SNK (King of Fighters, Metal Slug and various other properties), Sandlot (Earth Defense Force) and SEGA (Just about everything besides Sonic and A:CM).
But yeah, no developer or publisher should be expecting any kind of loyalty from me. I appreciate them only for as long as they make things that are good and don't treat customers like walking wallets to be ripped open and then discarded. I have very little patience for exploitive, restrictive and short sighted business practises.
I liked some of Ubisofts games but I no longer buy them because of their habit of releasing broken games with a metric crapton of DLC and insanely stupid design decisions (Mouse acceleration needs to DIE).
I won't buy EA games because I don't like their short sighted restrictive server format, where core functionalities of the game becomes 100% unusable once they drop support for it. Which they do, because servers cost money to maintain. I think that, rather than have them at all, we should just employ systems that don't need them. Or at least have them as an option. Thinking of LAN (Every games should have LAN functionality - No exception), privately owned servers (Not just slots on EAs servers) and split screen.

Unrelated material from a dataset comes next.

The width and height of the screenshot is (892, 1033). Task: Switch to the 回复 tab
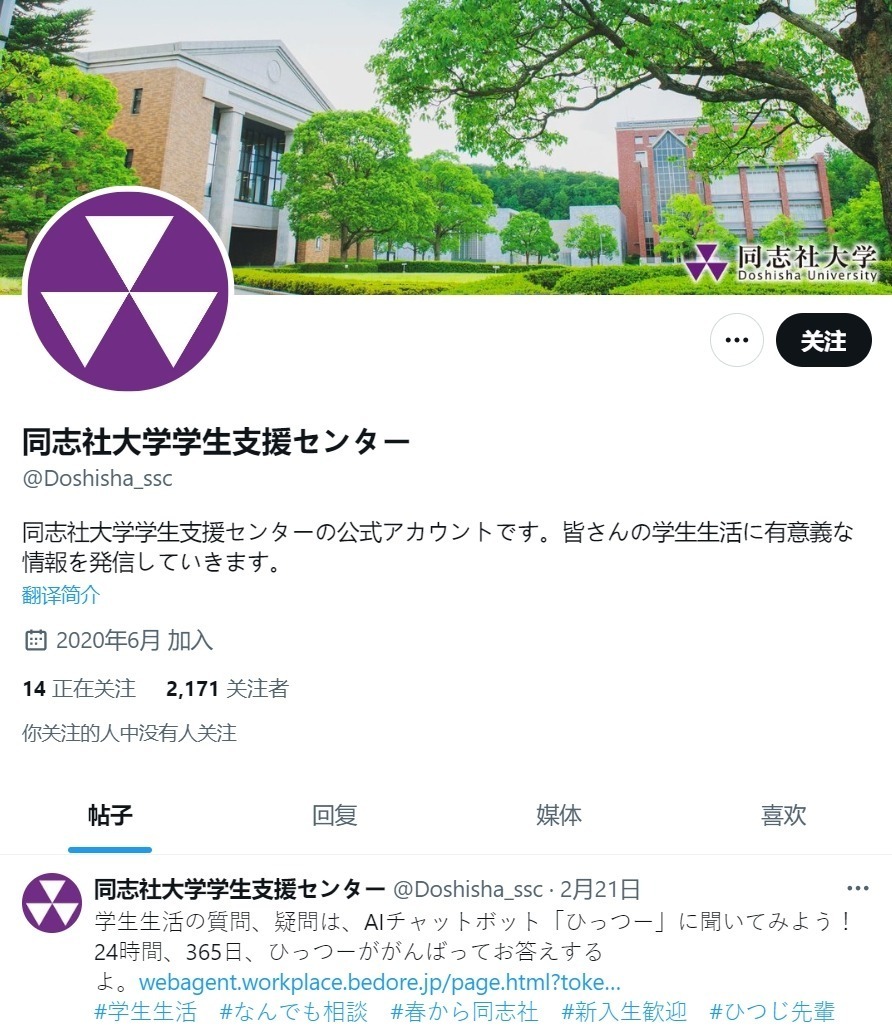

I stopped buying Starbreeze games recently, because I got fed up with their greed in churning out paid content of questionable quality in lieu of delivering promised free content in a timely manner, imposing pre-orders (Which are anti-consumer in prohibiting critical examination before making a purchasing decision) in the midpoint of the life cycle of the game, inflating prices for exclusivity while framing it as support and for employing crowd sourcing strategies for content already developed, where the value of what you pay depends on how much everyone else spends (And the big winners is the ones that don't pay anything at all).
So yeah, I don't take shit from any developer or publisher.